__EXERCISE AIM__
The response should consist only of the lines from the one with "The width and" to the end of the data below, copied exactly and without pictures.

__EXERCISE INPUTS__

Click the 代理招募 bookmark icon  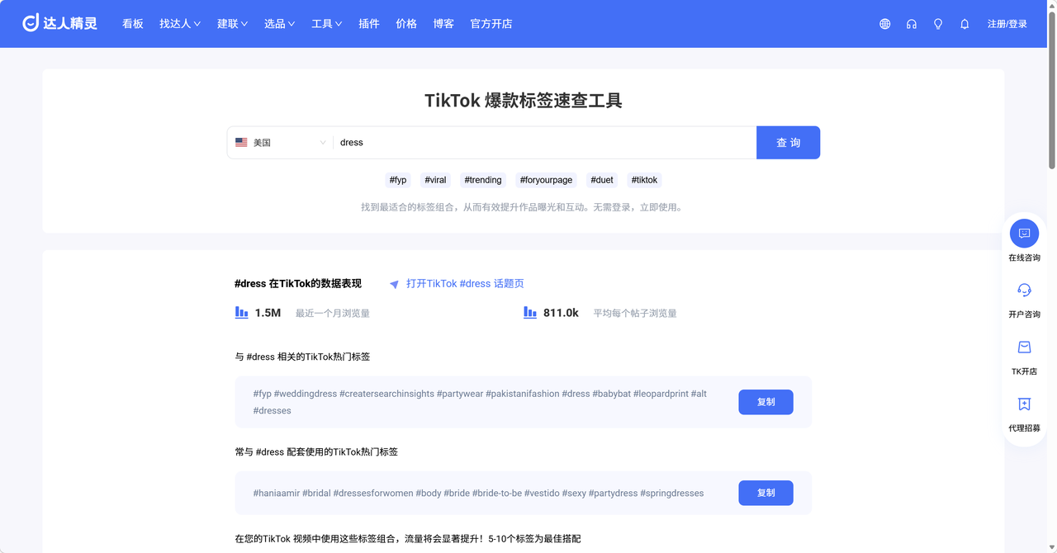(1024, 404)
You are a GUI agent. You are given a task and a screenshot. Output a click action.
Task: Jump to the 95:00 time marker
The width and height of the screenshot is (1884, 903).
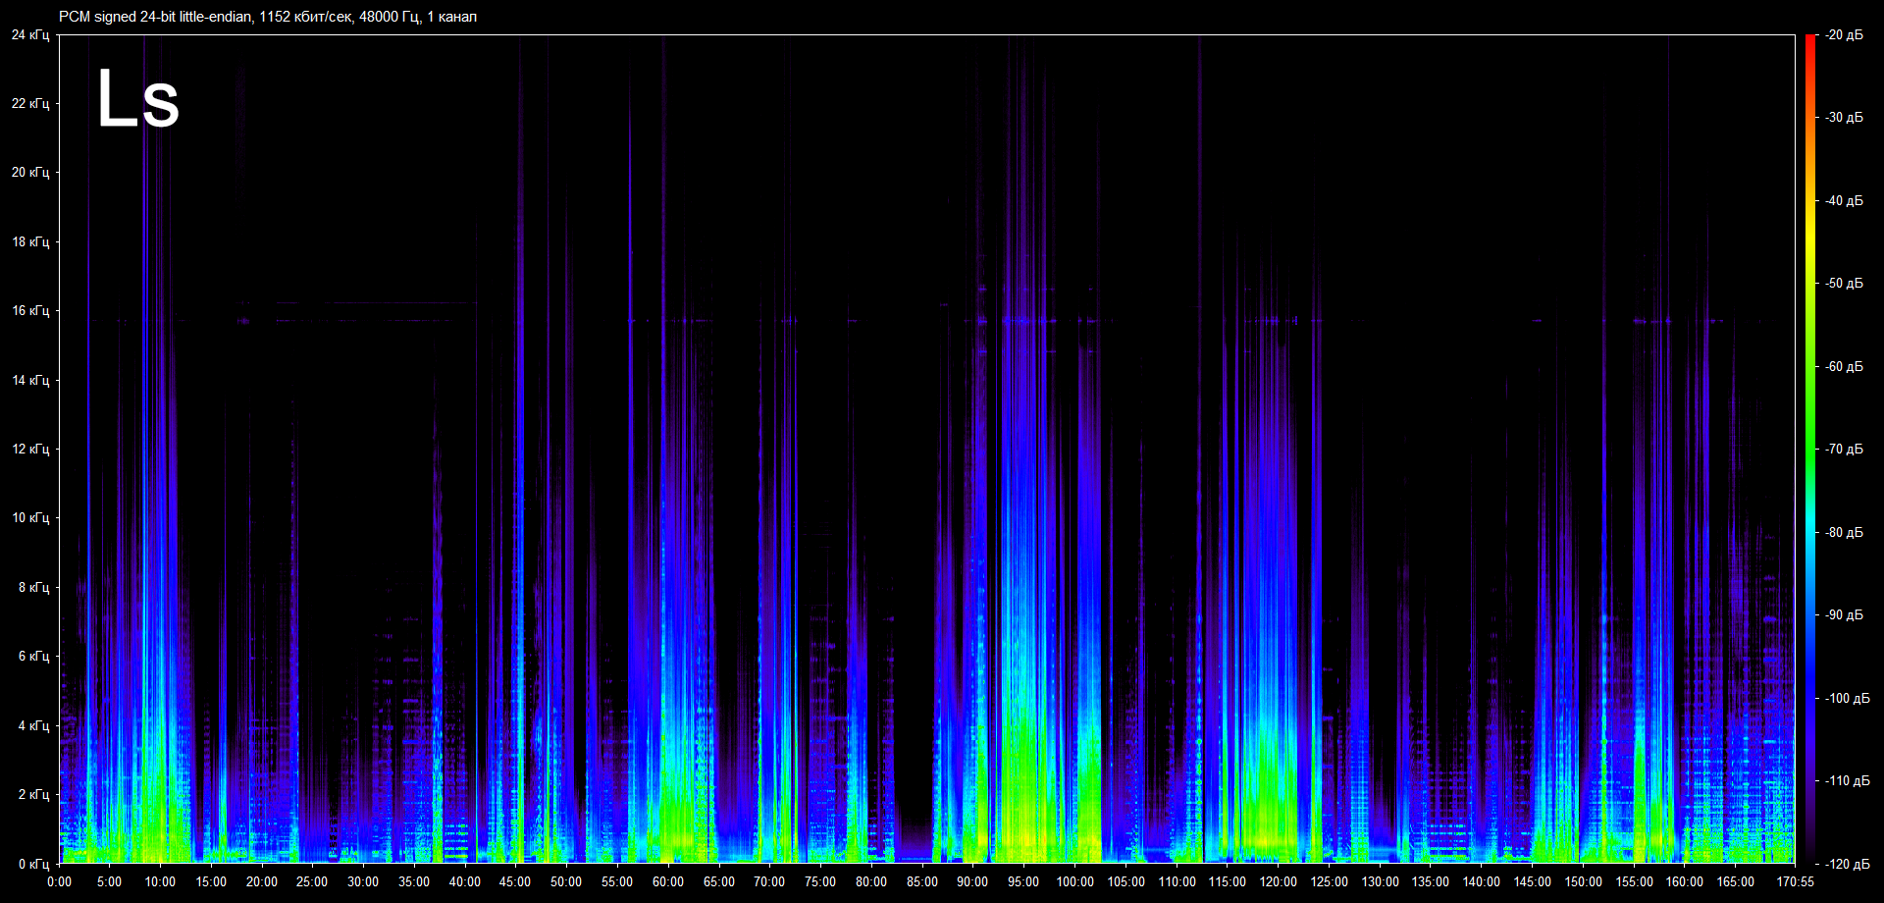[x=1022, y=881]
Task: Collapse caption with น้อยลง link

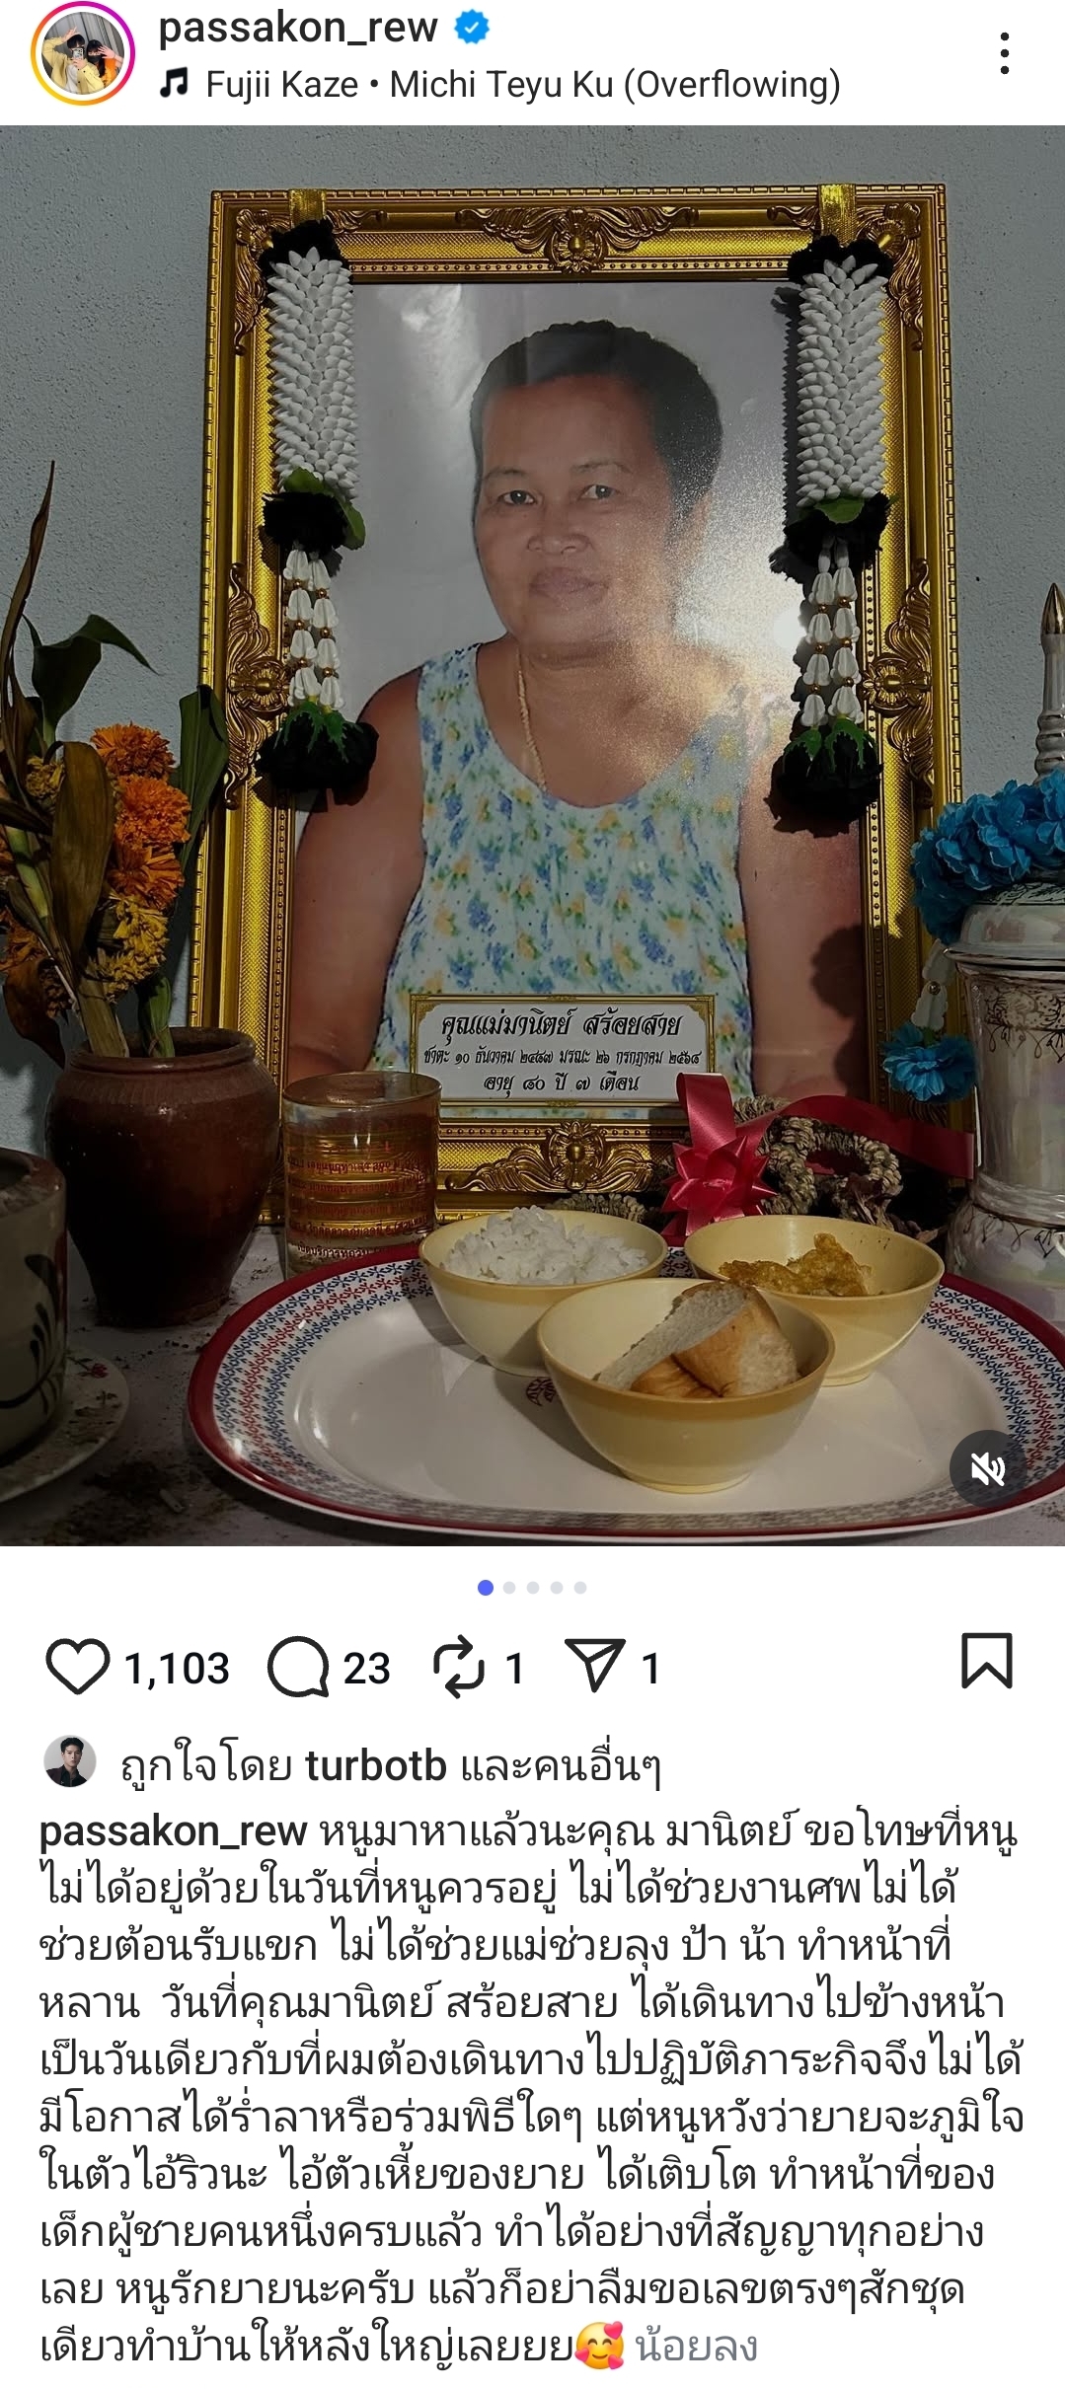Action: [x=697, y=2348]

__EXERCISE ANSWER__
The width and height of the screenshot is (1884, 903).
[x=1022, y=881]
Task: Collapse caption with น้อยลง link

Action: [x=697, y=2348]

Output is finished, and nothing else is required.